Theoretical investigation of temperature elevation in rat limb during magnetic particle hyperthermia

Magnetic ferrofluid hyperthermia has been proposed for inducing irreversible thermal damage to deep seated tumors. Ferrofluid usually consists of nanoparticles and physiological solution. Previous studies have shown that magnetic nanoparticles delivered to tissue can induce localized heating when it is exposed to alternating magnetic field. In this study, we first simulate the electromagnetic field to quatify heat generation distribution induced by the ferrofluid. The Pennes bioheat equation is then used to evaluate temperature elevation in a rat limb when nanoparticles are injected to the center of the limb. Temperature elevation at the center of particle delivery can be as high as 18°C induced by nanoparticles of 13 nm dia. when exposed to 250 kHz alternating electromagnetic field.
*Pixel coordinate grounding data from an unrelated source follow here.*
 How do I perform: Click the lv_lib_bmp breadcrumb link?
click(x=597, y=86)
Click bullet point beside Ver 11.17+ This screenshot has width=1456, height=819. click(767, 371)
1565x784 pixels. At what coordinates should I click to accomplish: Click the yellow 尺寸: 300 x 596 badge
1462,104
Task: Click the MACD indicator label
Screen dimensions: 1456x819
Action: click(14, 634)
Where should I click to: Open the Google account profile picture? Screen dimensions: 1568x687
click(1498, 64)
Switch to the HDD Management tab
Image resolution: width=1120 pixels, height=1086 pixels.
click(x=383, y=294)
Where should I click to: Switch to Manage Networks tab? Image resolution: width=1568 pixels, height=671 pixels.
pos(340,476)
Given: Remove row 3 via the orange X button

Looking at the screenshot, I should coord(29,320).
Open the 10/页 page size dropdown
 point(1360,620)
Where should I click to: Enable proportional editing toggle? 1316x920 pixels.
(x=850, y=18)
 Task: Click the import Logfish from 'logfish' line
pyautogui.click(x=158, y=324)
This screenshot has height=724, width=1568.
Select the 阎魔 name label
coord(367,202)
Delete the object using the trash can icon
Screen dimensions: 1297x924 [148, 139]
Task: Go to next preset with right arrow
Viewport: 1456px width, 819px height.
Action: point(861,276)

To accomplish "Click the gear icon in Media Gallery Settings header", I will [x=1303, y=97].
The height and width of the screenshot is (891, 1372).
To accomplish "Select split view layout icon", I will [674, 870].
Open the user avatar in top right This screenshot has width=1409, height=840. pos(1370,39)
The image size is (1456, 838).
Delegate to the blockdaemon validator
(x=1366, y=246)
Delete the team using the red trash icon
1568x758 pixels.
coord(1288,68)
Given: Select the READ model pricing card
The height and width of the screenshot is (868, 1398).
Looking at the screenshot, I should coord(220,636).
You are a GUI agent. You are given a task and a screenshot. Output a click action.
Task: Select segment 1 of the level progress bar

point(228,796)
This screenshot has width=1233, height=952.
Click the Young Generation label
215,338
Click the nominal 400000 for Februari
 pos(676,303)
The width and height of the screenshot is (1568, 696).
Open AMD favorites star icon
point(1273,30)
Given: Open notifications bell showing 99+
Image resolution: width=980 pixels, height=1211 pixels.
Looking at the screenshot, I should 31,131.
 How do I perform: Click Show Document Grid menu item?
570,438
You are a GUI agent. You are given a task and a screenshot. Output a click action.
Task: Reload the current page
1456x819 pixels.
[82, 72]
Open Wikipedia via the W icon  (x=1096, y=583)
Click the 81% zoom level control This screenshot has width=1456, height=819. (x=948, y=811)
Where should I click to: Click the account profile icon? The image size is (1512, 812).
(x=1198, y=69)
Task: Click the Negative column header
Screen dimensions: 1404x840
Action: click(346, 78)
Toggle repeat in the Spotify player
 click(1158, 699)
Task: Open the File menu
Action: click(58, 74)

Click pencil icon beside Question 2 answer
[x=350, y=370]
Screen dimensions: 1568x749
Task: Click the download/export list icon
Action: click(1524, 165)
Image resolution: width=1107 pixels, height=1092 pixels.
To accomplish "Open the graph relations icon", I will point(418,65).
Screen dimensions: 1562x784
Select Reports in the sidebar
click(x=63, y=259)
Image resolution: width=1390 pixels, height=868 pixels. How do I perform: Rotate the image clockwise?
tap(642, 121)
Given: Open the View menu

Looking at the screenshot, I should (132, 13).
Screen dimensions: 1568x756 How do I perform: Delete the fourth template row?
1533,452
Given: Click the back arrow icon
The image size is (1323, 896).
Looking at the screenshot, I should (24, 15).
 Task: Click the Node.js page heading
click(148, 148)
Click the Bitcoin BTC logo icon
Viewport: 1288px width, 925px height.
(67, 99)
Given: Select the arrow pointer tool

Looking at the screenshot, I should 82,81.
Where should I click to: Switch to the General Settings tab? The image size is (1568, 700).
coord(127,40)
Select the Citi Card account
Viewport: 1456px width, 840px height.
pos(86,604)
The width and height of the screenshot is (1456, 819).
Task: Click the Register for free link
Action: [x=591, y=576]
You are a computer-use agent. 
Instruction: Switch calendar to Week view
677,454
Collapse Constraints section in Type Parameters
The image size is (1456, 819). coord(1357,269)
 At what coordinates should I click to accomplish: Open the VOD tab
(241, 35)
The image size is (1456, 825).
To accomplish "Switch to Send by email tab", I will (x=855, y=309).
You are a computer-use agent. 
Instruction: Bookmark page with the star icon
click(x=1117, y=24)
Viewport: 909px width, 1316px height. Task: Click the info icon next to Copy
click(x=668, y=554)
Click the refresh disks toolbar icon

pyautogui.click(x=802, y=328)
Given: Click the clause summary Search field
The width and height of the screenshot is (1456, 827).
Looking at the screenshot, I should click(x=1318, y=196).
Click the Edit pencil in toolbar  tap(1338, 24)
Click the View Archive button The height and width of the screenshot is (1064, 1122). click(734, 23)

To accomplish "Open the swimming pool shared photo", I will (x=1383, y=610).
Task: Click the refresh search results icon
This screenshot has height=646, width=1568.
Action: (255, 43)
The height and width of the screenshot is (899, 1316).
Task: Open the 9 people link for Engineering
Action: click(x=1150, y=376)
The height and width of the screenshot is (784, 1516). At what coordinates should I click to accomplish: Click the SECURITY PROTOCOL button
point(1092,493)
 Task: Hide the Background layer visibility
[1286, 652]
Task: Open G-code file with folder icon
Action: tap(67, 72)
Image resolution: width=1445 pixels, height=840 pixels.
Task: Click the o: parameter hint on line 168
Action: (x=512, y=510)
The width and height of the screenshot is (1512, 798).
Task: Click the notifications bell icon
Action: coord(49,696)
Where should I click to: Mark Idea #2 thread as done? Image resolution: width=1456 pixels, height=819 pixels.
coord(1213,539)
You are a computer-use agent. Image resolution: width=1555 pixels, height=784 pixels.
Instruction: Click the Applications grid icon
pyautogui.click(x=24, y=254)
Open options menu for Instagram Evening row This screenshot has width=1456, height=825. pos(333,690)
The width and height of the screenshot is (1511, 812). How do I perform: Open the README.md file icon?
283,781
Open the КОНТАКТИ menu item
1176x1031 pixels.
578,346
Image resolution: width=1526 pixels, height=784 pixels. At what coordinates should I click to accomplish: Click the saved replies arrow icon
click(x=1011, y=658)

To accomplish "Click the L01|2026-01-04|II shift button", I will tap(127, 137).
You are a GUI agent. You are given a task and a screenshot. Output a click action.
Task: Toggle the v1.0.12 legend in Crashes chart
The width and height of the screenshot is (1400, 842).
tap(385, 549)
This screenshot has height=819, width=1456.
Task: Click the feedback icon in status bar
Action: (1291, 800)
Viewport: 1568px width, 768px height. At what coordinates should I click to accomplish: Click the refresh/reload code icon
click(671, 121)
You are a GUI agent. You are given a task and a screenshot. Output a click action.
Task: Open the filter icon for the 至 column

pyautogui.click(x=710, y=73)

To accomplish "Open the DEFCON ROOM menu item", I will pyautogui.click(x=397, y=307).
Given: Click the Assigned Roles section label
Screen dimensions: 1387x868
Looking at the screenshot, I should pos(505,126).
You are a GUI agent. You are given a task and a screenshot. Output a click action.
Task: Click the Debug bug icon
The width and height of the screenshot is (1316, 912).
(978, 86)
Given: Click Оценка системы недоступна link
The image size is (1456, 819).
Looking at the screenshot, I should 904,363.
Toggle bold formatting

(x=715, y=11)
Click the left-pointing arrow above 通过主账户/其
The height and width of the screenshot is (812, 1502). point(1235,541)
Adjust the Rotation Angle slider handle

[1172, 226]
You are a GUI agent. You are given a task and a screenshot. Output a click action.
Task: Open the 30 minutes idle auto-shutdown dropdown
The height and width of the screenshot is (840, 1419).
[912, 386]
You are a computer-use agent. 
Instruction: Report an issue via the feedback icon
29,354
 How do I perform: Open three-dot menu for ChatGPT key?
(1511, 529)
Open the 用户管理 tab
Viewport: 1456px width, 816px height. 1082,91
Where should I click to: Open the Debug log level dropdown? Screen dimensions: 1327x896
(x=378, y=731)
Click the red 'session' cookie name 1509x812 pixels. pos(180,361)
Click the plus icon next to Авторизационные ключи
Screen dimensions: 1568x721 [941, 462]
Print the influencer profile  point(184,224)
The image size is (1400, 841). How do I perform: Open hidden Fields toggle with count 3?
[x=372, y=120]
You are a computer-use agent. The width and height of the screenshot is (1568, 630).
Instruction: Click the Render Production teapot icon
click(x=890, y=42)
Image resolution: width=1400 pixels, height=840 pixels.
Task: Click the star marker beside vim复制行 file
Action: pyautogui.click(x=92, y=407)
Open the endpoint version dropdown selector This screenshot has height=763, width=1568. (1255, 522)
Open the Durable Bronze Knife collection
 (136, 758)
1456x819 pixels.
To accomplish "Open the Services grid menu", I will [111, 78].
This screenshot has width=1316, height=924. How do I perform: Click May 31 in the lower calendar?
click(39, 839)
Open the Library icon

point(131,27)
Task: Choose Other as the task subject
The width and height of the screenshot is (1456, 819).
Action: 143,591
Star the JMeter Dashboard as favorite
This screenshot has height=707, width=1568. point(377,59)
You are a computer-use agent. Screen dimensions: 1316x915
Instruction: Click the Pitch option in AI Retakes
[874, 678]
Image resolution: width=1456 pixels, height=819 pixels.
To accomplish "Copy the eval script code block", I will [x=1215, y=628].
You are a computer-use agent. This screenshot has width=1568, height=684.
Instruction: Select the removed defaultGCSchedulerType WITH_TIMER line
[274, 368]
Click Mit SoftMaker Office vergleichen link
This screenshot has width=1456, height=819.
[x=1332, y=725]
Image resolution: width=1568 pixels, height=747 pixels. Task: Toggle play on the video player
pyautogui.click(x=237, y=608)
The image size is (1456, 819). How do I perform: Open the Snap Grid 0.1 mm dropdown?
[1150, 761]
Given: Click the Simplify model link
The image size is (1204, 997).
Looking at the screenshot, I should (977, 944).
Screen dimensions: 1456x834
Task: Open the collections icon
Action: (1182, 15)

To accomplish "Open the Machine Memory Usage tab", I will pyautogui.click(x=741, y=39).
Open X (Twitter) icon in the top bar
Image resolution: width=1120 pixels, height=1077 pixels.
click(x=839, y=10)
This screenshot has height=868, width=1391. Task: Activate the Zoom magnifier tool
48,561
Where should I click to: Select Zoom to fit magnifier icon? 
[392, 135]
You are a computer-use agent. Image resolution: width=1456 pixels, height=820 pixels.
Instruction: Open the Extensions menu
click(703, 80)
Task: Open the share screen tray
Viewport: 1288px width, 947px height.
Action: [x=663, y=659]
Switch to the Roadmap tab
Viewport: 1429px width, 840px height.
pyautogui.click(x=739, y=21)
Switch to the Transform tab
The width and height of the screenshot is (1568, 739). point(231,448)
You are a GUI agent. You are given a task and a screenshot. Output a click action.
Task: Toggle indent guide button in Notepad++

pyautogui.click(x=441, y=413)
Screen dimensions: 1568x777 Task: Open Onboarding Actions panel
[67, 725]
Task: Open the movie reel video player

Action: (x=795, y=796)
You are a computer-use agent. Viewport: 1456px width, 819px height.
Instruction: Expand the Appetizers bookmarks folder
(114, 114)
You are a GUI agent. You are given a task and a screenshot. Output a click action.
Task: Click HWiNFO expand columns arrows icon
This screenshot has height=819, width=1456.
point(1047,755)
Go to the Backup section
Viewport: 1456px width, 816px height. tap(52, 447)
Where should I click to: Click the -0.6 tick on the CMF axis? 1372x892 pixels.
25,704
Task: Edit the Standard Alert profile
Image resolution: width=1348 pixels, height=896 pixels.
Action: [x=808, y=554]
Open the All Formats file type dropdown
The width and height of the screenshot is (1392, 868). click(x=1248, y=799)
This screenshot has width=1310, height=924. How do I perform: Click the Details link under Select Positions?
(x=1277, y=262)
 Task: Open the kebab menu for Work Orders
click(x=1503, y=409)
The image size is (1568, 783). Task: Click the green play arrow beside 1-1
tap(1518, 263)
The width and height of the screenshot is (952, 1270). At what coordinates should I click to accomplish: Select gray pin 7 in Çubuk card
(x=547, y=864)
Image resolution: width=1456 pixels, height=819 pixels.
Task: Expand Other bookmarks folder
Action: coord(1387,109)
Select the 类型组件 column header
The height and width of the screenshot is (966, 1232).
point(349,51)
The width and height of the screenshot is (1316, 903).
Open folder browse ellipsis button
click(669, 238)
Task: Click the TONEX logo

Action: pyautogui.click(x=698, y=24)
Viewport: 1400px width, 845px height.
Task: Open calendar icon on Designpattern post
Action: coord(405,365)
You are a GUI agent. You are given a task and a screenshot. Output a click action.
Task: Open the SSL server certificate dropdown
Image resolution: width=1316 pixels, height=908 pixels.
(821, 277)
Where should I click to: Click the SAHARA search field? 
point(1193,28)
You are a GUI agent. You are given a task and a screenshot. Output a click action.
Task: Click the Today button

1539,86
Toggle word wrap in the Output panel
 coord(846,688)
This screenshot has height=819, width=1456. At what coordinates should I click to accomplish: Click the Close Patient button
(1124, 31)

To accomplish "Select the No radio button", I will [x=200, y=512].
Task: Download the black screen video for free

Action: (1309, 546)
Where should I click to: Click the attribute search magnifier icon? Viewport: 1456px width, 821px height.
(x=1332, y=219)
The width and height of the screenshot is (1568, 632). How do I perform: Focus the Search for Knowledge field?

The heat generation by the particles and temperature elevation become smaller as the frequency decreases. At each frequency, an optimal particle size is identified to achieve a maximum temperature elevation. At 250 kHz, the ideal particle size is around 13 nm in diameter. This optimal particle size tends to become bigger when the frequency is smaller. Our simulation results have suggested that ferrofluid is capable of generating substantial temperature elevation in tissue when exposed to a relatively small magnetic field. It helps understand thermal transport in tissue and optimize heat generation and temperature elevation in future studies.